King Hussein had a heart attack in 1930. He moved back to Amman, Trans Jordan, to be near his children in his final year. He passed away in 1931. Feisal ruled in Iraq until 1933. His family stayed on the throne till 1958, when his grandson, Feisal II, was assassinated.
Abdullah ruled until 1951. He was assassinated by a loyal believer of the ex-mufti of Jerusalem, Jaj Amin el Husseini, who believed Abdullah had betrayed the interests of Palestinians in the Holy Land vis-à-vis his deal with the British. The recently deceased King Hussein of Jordan was at his side when Abdullah was assassinated. Had Jordan’s first king pressed his case on how Britain would administer a future Zion, he may well have continued on the throne for the rest of his natural life.
Lawrence, having been brought back into the Colonial Office by Churchill to renegotiate a settlement with the Arabs, believed he had, at least in part, made amends for his past lies.
He wrote, “So we were quit of the war time Eastern adventure with clean hands.” He then rejoined the Royal Air Force under an assumed name of John Hume Ross and entered the British military’s top photography school.
The Jordanian flag flies high over Aqaba. |
Many might wonder why this journalist engendered to follow in the footsteps of Lawrence of Arabia through Cyprus, Lebanon, Syria and Jordan. To be perfectly honest, I feel a certain kinship with the man.

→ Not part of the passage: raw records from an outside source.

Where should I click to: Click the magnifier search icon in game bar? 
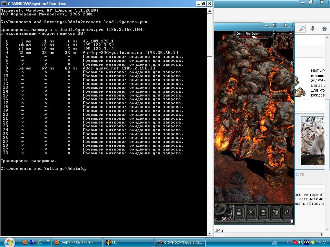coord(251,212)
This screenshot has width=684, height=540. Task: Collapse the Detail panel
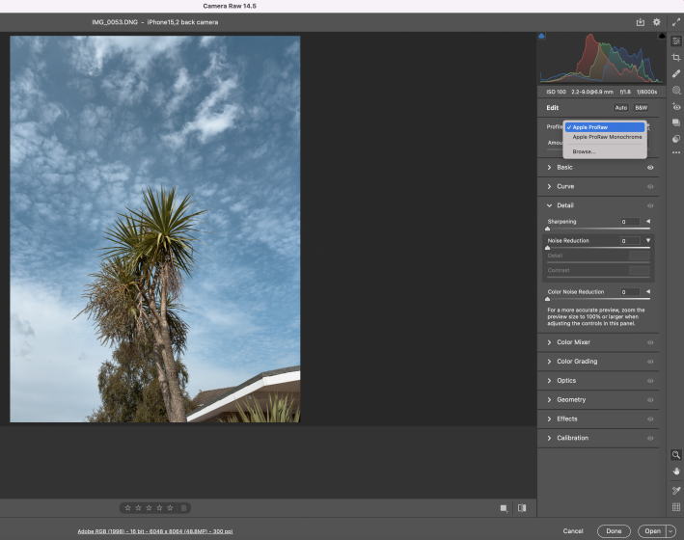coord(564,205)
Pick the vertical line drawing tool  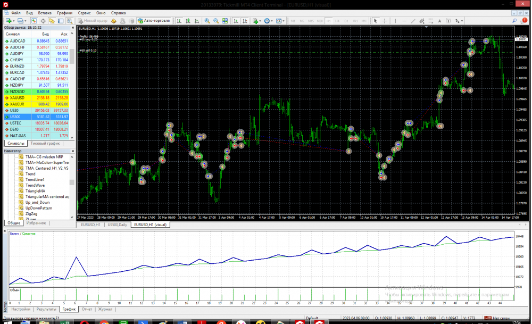pos(396,21)
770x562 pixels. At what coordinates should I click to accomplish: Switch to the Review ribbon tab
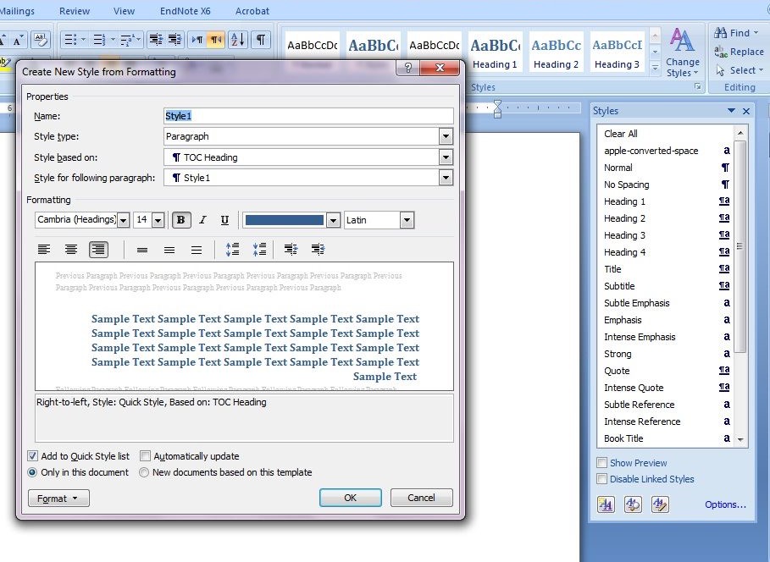(x=75, y=11)
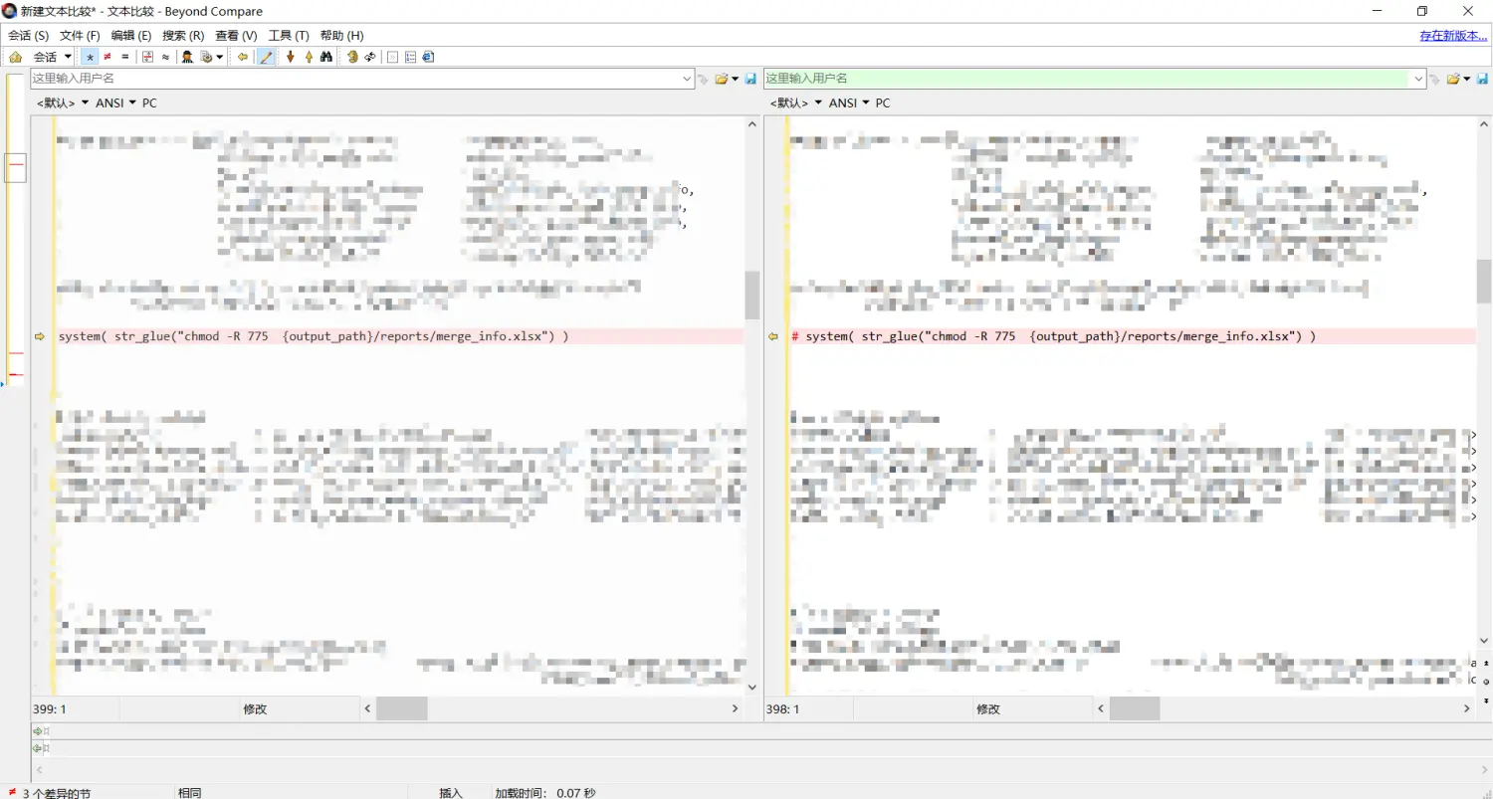This screenshot has width=1493, height=799.
Task: Open the 工具 (T) menu
Action: click(x=289, y=36)
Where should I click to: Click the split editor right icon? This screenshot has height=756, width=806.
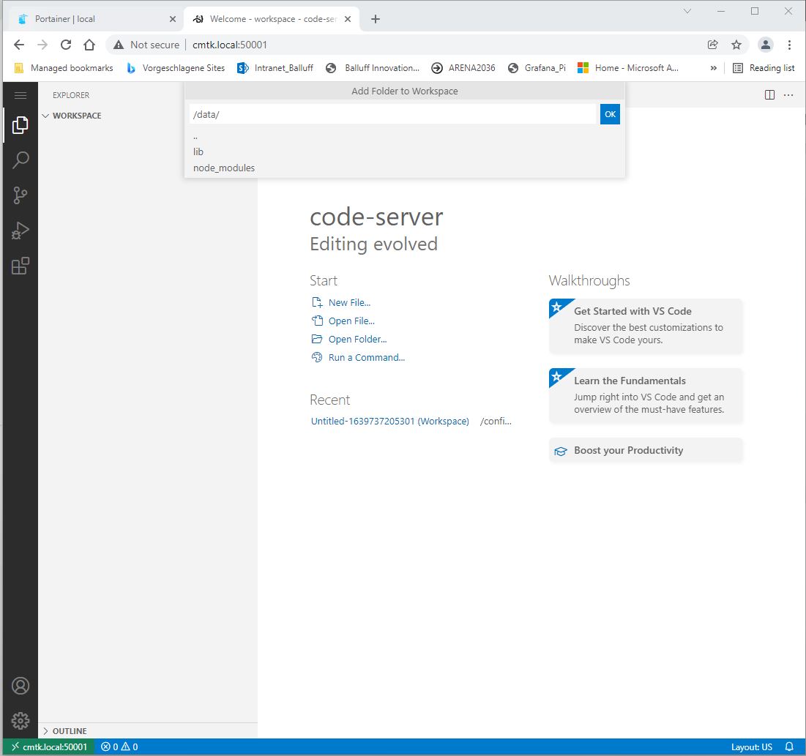point(769,95)

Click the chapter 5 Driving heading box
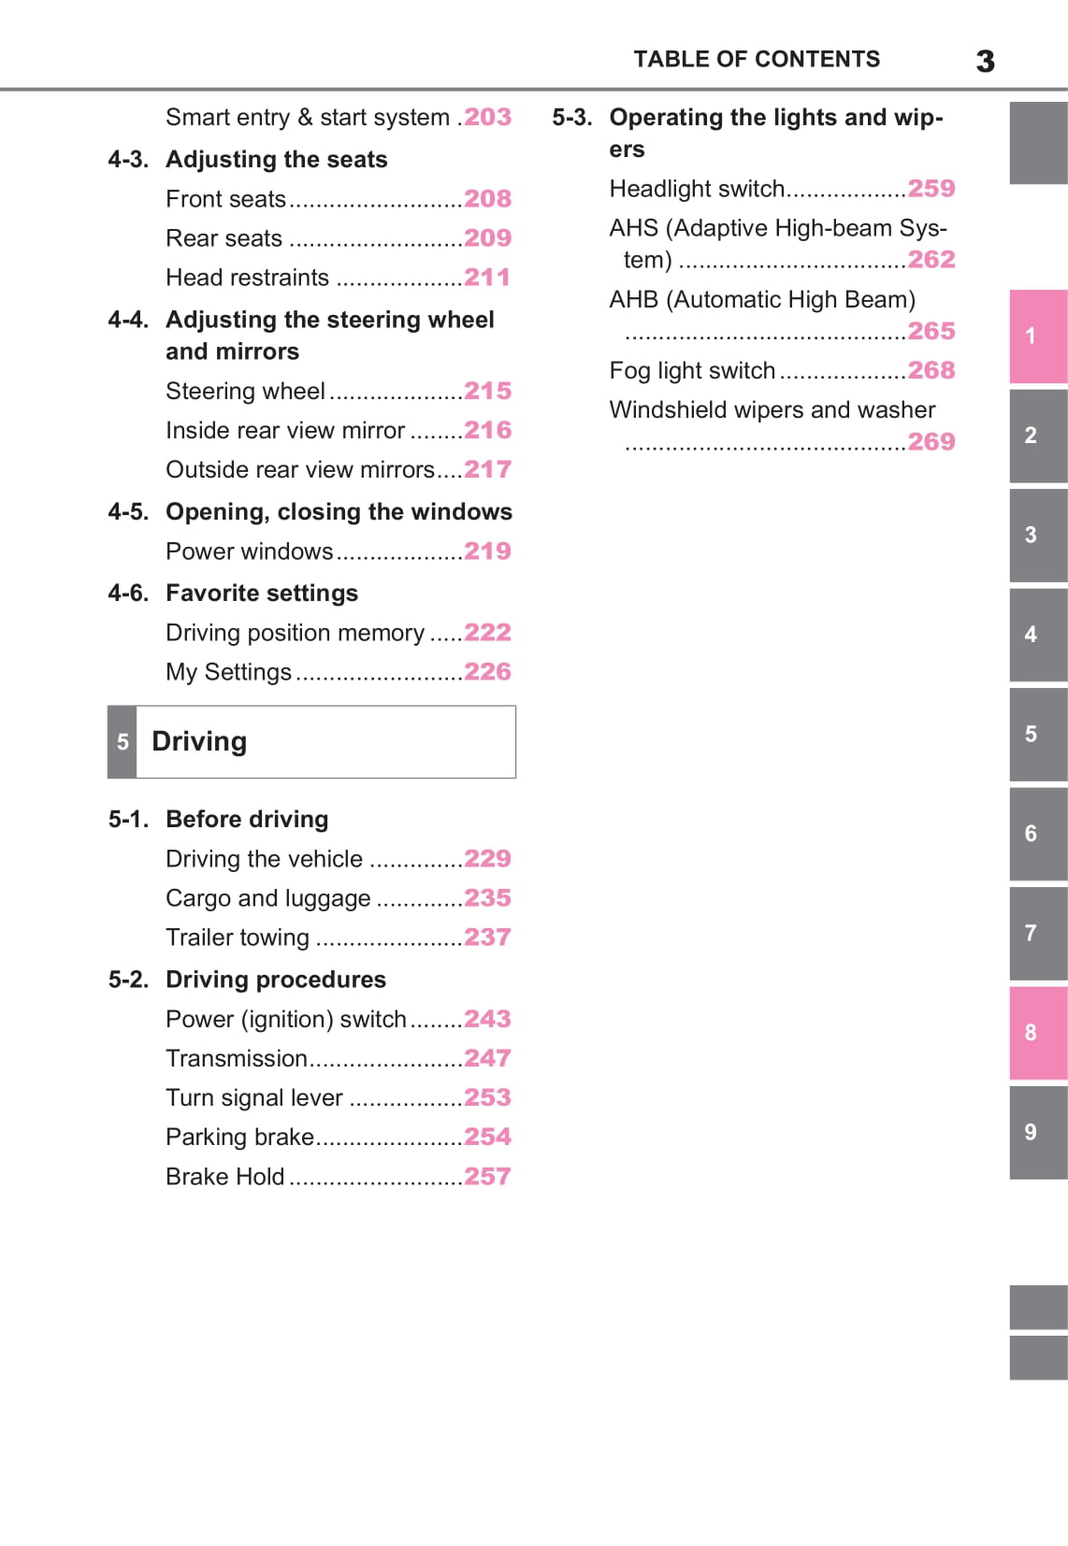click(311, 742)
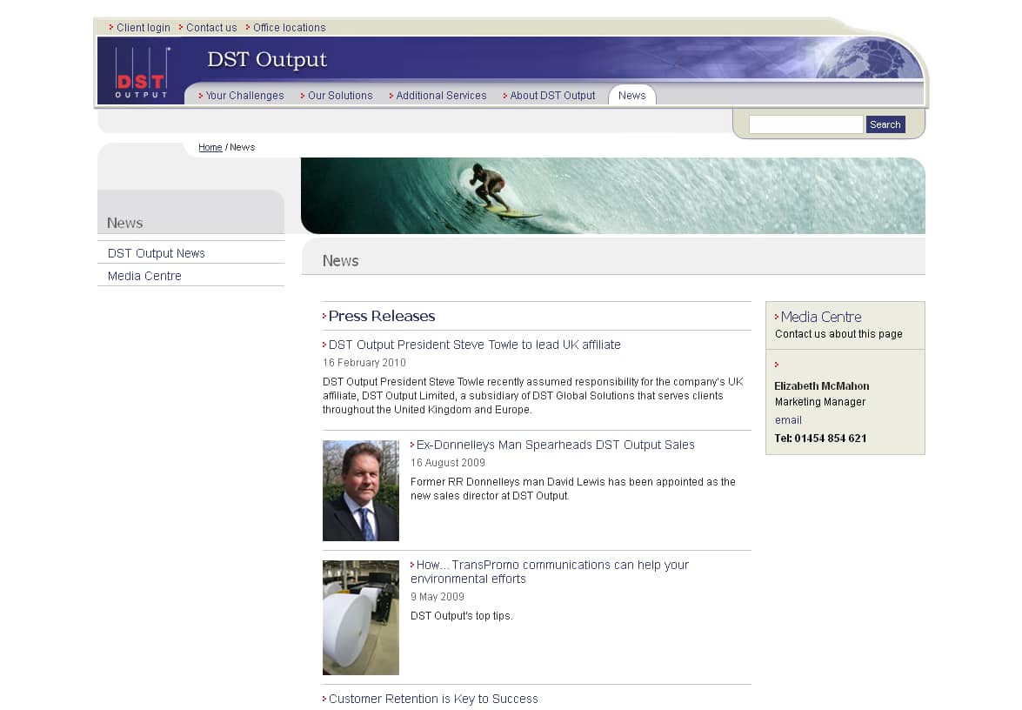Focus the search text field

point(805,124)
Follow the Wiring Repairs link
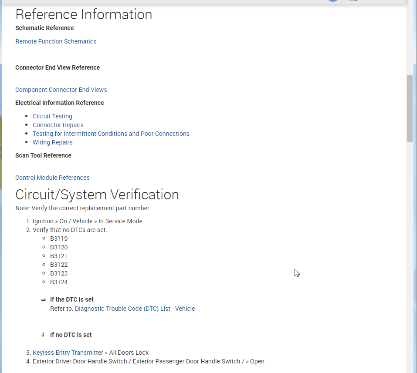The image size is (417, 373). pyautogui.click(x=52, y=142)
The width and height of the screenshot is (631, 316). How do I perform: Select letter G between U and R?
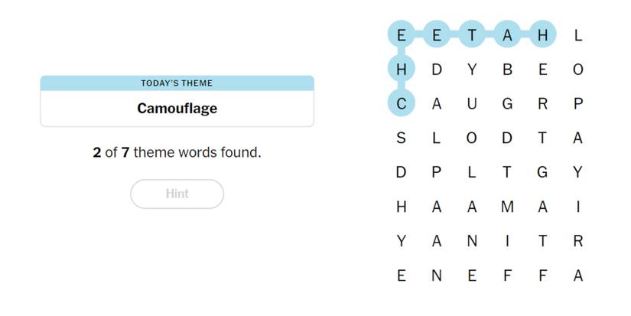pyautogui.click(x=507, y=104)
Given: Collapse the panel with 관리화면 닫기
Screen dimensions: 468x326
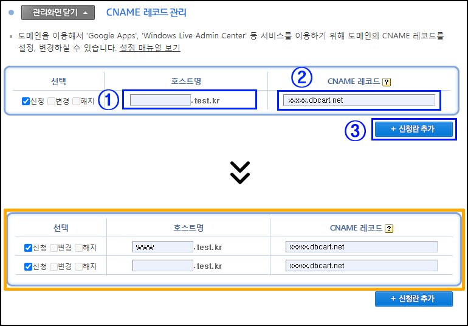Looking at the screenshot, I should click(58, 12).
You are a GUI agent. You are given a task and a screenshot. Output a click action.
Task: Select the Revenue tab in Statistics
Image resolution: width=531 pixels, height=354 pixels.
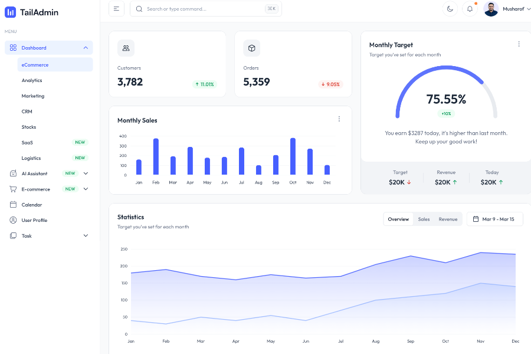(448, 219)
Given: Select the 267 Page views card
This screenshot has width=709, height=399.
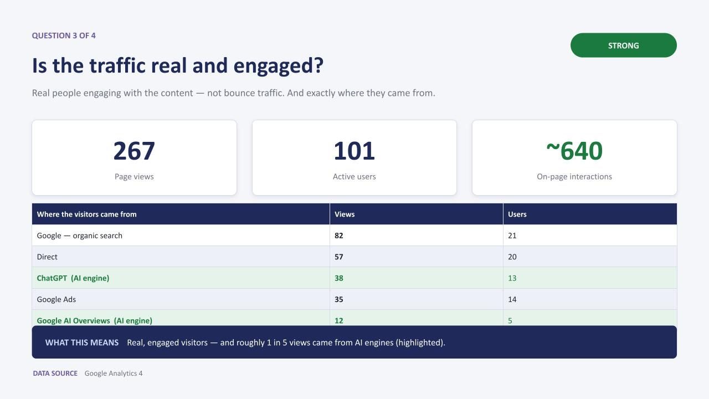Looking at the screenshot, I should pyautogui.click(x=134, y=158).
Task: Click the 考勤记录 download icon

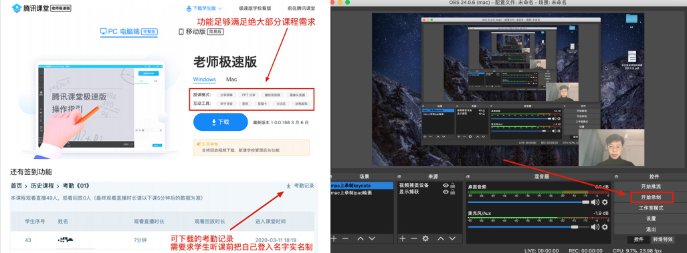Action: 288,186
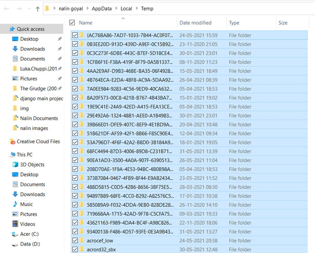Go to AppData in the breadcrumb path
Image resolution: width=315 pixels, height=253 pixels.
(x=102, y=9)
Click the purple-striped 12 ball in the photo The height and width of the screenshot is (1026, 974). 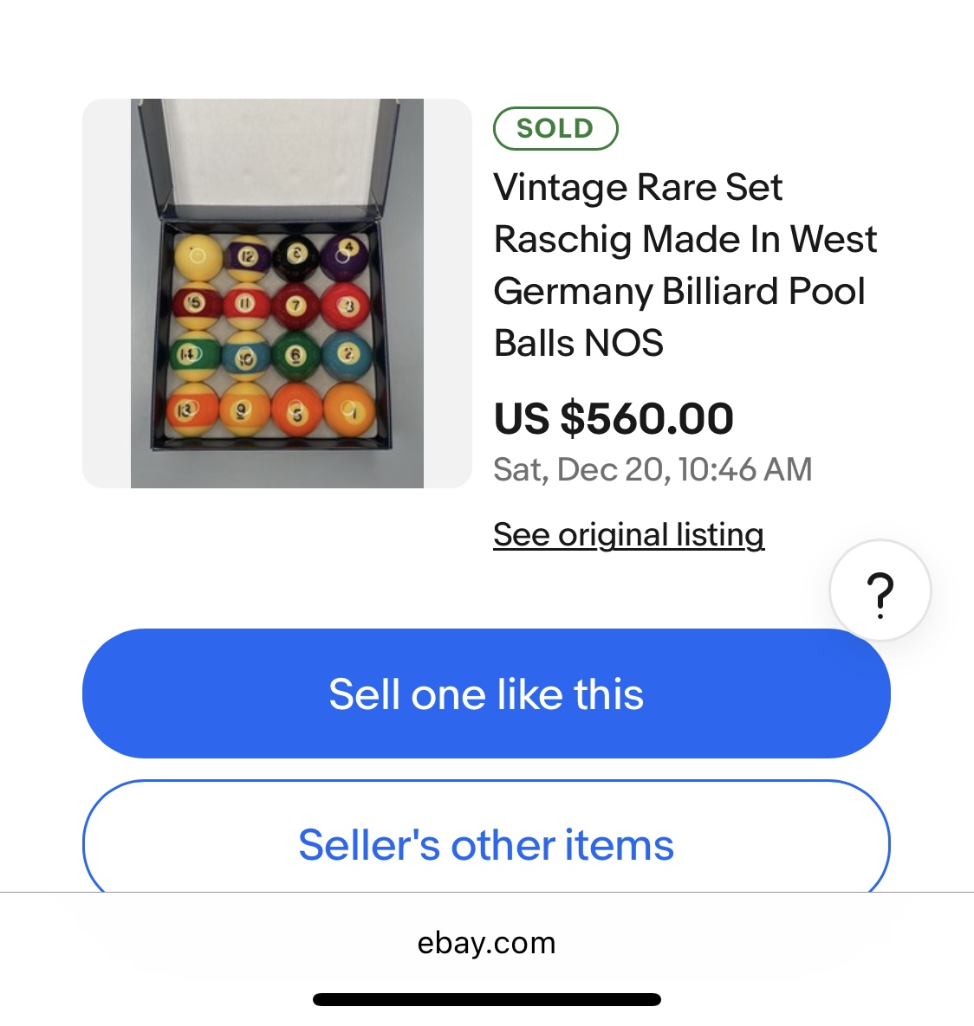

He was a maverick who lived outside of society. He shared many of my own interests, like Roman and medieval archaeology, special forces soldiering and photography. He also worked with native peoples who did not share his race, culture or religion — as this writer has done in Cambodia, Laos, Thailand, Zululand and many other nations. He was also a scholar keen to study both the Bible and foreign languages.
Yet perhaps the main reason, in the end, why I sought to follow in Lawrence’s steps is that his story is not a part of the official curriculum in Jordan’s primary or secondary schools, nor in its universities. In my travels through Jordan, I was constantly amazed that while many Jordanians had heard of Lawrence, none, it seemed, knew any of the details of his life’s work in the Middle East. As a point in fact, T.E. Lawrence must be acknowledged as the George Washington of Jordan.
As for the future, Jordan appears to be in capable hands. The new King Abdullah, named for his grandfather, is an Oxford-educated man who once served as the leader of the nation’s elite special forces. His interests are varied — he has even appeared as an actor on the hit television show Star Trek Voyager — and the king has expressed an interest in developing Jordan’s oil, high-tech and tourism industries.
There will likely come a day when the king, along with his beautiful wife, Rania, will sit down to tell their children the story of Lawrence of Arabia. And, warts and all, this story will ultimately show that while the British may have once boasted a strong thirst to acquire desert outposts for their Empire, ultimately, it is the Arabs who still maintain a soft spot in their hearts for the imperfect British colonialists like Churchill and Lawrence.
For the finest ideals of the Knights Templar and the British Empire can best find their mirror images in the gallantry and courageous spirit of Saladin and Sherif Hussein’s brave sons who fought at the right hand of Sir Lawrence in a grand quest for freedom for the Arab people.